▸ **REQUIREMENTS**: Update the material below by replacing each occurrence of "GUI agent" with "interface agent" and keeping all other text the same.

▸ **Material for locating displayed items**:
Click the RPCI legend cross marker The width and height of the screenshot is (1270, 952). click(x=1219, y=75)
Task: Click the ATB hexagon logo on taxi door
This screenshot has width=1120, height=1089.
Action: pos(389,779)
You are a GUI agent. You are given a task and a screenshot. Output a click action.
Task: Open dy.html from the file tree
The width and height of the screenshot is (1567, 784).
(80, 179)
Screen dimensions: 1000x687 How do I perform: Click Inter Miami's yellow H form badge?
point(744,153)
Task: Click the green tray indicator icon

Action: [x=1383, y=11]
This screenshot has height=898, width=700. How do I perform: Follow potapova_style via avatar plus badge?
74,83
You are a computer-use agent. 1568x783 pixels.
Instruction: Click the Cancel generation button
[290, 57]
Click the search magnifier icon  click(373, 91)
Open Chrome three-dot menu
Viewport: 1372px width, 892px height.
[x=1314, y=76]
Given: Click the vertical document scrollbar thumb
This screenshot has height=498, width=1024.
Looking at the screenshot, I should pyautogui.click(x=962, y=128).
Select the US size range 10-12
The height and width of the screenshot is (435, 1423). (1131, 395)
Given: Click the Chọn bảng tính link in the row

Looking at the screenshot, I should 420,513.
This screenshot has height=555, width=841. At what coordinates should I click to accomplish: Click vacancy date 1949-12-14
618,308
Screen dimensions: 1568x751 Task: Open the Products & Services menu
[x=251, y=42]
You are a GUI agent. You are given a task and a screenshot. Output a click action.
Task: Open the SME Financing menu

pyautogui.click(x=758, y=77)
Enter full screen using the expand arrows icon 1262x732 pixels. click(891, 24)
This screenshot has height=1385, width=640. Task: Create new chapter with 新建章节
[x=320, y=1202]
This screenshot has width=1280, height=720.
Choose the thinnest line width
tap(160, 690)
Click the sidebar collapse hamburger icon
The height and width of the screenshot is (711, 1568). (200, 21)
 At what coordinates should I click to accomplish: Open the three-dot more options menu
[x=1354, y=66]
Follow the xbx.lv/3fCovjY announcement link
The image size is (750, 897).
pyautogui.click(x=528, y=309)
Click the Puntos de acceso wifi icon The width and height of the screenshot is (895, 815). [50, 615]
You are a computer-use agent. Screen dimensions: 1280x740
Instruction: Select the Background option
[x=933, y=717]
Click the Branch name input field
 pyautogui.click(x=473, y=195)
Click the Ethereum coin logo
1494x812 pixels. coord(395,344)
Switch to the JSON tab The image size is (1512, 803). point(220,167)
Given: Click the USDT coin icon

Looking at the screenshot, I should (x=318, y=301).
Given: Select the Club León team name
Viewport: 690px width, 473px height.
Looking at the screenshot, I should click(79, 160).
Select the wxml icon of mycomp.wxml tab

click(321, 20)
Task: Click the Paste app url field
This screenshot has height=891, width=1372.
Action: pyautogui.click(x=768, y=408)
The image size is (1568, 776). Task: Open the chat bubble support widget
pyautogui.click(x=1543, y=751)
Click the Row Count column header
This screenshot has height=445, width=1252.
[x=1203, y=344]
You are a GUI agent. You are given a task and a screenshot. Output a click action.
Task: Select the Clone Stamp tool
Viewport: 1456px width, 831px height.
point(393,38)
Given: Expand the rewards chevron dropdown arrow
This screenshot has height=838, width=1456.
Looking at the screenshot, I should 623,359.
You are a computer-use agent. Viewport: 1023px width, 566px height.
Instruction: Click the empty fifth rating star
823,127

▸ **TASK ANSWER**:
Click the RPCI legend cross marker The width and height of the screenshot is (1270, 952). click(x=1219, y=75)
Task: Click the ATB hexagon logo on taxi door
This screenshot has width=1120, height=1089.
Action: pos(389,779)
You are a interface agent. You are given a task and a screenshot. Output a click action.
Task: Open dy.html from the file tree
The width and height of the screenshot is (1567, 784).
(80, 179)
Screen dimensions: 1000x687 How do I perform: Click Inter Miami's yellow H form badge?
point(744,153)
Task: Click the green tray indicator icon

Action: [x=1383, y=11]
This screenshot has height=898, width=700. How do I perform: Follow potapova_style via avatar plus badge?
74,83
You are a computer-use agent. 1568x783 pixels.
Instruction: Click the Cancel generation button
[290, 57]
Click the search magnifier icon  click(373, 91)
Open Chrome three-dot menu
Viewport: 1372px width, 892px height.
[x=1314, y=76]
Given: Click the vertical document scrollbar thumb
This screenshot has height=498, width=1024.
Looking at the screenshot, I should pyautogui.click(x=962, y=128).
Select the US size range 10-12
The height and width of the screenshot is (435, 1423). (1131, 395)
Given: Click the Chọn bảng tính link in the row

Looking at the screenshot, I should 420,513.
This screenshot has height=555, width=841. At what coordinates should I click to accomplish: Click vacancy date 1949-12-14
618,308
Screen dimensions: 1568x751 Task: Open the Products & Services menu
[x=251, y=42]
You are a interface agent. You are given a task and a screenshot. Output a click action.
Task: Open the SME Financing menu

pyautogui.click(x=758, y=77)
Enter full screen using the expand arrows icon 1262x732 pixels. click(891, 24)
This screenshot has height=1385, width=640. Task: Create new chapter with 新建章节
[x=320, y=1202]
This screenshot has width=1280, height=720.
Choose the thinnest line width
tap(160, 690)
Click the sidebar collapse hamburger icon
The height and width of the screenshot is (711, 1568). (200, 21)
 At what coordinates should I click to accomplish: Open the three-dot more options menu
[x=1354, y=66]
Follow the xbx.lv/3fCovjY announcement link
The image size is (750, 897).
pyautogui.click(x=528, y=309)
Click the Puntos de acceso wifi icon The width and height of the screenshot is (895, 815). [50, 615]
You are a computer-use agent. Screen dimensions: 1280x740
Instruction: Select the Background option
[x=933, y=717]
Click the Branch name input field
 pyautogui.click(x=473, y=195)
Click the Ethereum coin logo
1494x812 pixels. coord(395,344)
Switch to the JSON tab The image size is (1512, 803). point(220,167)
Given: Click the USDT coin icon

Looking at the screenshot, I should (x=318, y=301).
Given: Select the Club León team name
Viewport: 690px width, 473px height.
Looking at the screenshot, I should click(79, 160).
Select the wxml icon of mycomp.wxml tab

click(321, 20)
Task: Click the Paste app url field
This screenshot has height=891, width=1372.
Action: pyautogui.click(x=768, y=408)
The image size is (1568, 776). Task: Open the chat bubble support widget
pyautogui.click(x=1543, y=751)
Click the Row Count column header
This screenshot has height=445, width=1252.
[x=1203, y=344]
You are a interface agent. You are given a task and a screenshot. Output a click action.
Task: Select the Clone Stamp tool
Viewport: 1456px width, 831px height.
point(393,38)
Given: Expand the rewards chevron dropdown arrow
This screenshot has height=838, width=1456.
Looking at the screenshot, I should 623,359.
You are a computer-use agent. Viewport: 1023px width, 566px height.
Instruction: Click the empty fifth rating star
823,127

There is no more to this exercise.